Document section Start Marker

Closed caldwecr closed 8 years ago
Frankly, I didn't have a chance to work with aggregations closely, that's why this part of chewy is not elaborated enough, and unfortunately currently I've got no ideas about it. But I'm open for a discussion, so let's try to design this interfaces and implement it then. I definitely agree this should be done.
I would listen to your proposals first
Thinking about this more over the last couple of days, I think the two highest impact areas for updating Chewy with regards to aggregations are the ability to bind aggregate results (from the side channel) to query results and a way to write aggregations that are human readable (they probably would reside within a define_type block).
Before I get too far into spec'ing an interface for those two pieces, I want to knock out the less beneficial but easier 'deep import' problem. (opening a separate issue to present proposed interface.)
Lots more coming. But some work in progress for thought. Hoping to produce examples for each type of aggregate (as of 1.5), although that may prove too ambitious.

Document section End Marker
Records Start Marker

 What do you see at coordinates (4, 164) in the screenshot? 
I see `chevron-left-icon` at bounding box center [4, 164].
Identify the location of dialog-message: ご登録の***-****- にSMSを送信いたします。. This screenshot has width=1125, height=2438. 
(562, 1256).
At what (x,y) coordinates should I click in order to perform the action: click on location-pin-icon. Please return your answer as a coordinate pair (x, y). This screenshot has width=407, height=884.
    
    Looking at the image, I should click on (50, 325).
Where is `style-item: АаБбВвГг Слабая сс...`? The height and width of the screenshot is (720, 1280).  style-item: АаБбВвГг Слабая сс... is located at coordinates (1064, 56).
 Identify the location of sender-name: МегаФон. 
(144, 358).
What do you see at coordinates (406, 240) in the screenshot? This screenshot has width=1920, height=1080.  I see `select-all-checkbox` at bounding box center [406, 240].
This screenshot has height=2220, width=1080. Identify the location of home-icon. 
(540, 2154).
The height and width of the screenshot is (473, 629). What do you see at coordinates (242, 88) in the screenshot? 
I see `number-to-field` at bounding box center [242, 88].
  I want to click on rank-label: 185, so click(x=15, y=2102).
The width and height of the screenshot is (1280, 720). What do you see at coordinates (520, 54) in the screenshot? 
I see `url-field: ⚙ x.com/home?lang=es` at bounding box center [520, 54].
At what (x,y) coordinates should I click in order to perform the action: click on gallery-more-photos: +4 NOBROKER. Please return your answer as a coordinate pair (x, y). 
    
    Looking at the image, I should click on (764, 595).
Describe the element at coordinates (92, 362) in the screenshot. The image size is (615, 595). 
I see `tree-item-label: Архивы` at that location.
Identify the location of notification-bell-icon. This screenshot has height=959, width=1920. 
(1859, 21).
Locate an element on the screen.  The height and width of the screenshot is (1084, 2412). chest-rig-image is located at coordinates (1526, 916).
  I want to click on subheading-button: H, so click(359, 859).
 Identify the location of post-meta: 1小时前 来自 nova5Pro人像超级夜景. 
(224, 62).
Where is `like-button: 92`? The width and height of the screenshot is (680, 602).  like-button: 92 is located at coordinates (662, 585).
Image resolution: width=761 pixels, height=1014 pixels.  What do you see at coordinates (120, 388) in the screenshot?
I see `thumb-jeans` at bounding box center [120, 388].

Records End Marker

- **Activity list**:
**a)** Write out the whole thread on Chewy aggregations word for word.
**b)** Lay out the entries as a numbered list, from the line containing "This screenshot has height=2220, width=1080." through the final line of the entries, including both and omitting any blank lines.
The thread and the entries have nothing to do with each other.

- **Answers by item**:
**a)**
Closed caldwecr closed 8 years ago
Frankly, I didn't have a chance to work with aggregations closely, that's why this part of chewy is not elaborated enough, and unfortunately currently I've got no ideas about it. But I'm open for a discussion, so let's try to design this interfaces and implement it then. I definitely agree this should be done.
I would listen to your proposals first
Thinking about this more over the last couple of days, I think the two highest impact areas for updating Chewy with regards to aggregations are the ability to bind aggregate results (from the side channel) to query results and a way to write aggregations that are human readable (they probably would reside within a define_type block).
Before I get too far into spec'ing an interface for those two pieces, I want to knock out the less beneficial but easier 'deep import' problem. (opening a separate issue to present proposed interface.)
Lots more coming. But some work in progress for thought. Hoping to produce examples for each type of aggregate (as of 1.5), although that may prove too ambitious.

**b)**
1. This screenshot has height=2220, width=1080. Identify the location of home-icon. 
2. (540, 2154).
3. The height and width of the screenshot is (473, 629). What do you see at coordinates (242, 88) in the screenshot? 
4. I see `number-to-field` at bounding box center [242, 88].
5.   I want to click on rank-label: 185, so click(x=15, y=2102).
6. The width and height of the screenshot is (1280, 720). What do you see at coordinates (520, 54) in the screenshot? 
7. I see `url-field: ⚙ x.com/home?lang=es` at bounding box center [520, 54].
8. At what (x,y) coordinates should I click in order to perform the action: click on gallery-more-photos: +4 NOBROKER. Please return your answer as a coordinate pair (x, y). 
9.     Looking at the image, I should click on (764, 595).
10. Describe the element at coordinates (92, 362) in the screenshot. The image size is (615, 595). 
11. I see `tree-item-label: Архивы` at that location.
12. Identify the location of notification-bell-icon. This screenshot has height=959, width=1920. 
13. (1859, 21).
14. Locate an element on the screen.  The height and width of the screenshot is (1084, 2412). chest-rig-image is located at coordinates (1526, 916).
15.   I want to click on subheading-button: H, so click(359, 859).
16.  Identify the location of post-meta: 1小时前 来自 nova5Pro人像超级夜景. 
17. (224, 62).
18. Where is `like-button: 92`? The width and height of the screenshot is (680, 602).  like-button: 92 is located at coordinates (662, 585).
19. Image resolution: width=761 pixels, height=1014 pixels.  What do you see at coordinates (120, 388) in the screenshot?
20. I see `thumb-jeans` at bounding box center [120, 388].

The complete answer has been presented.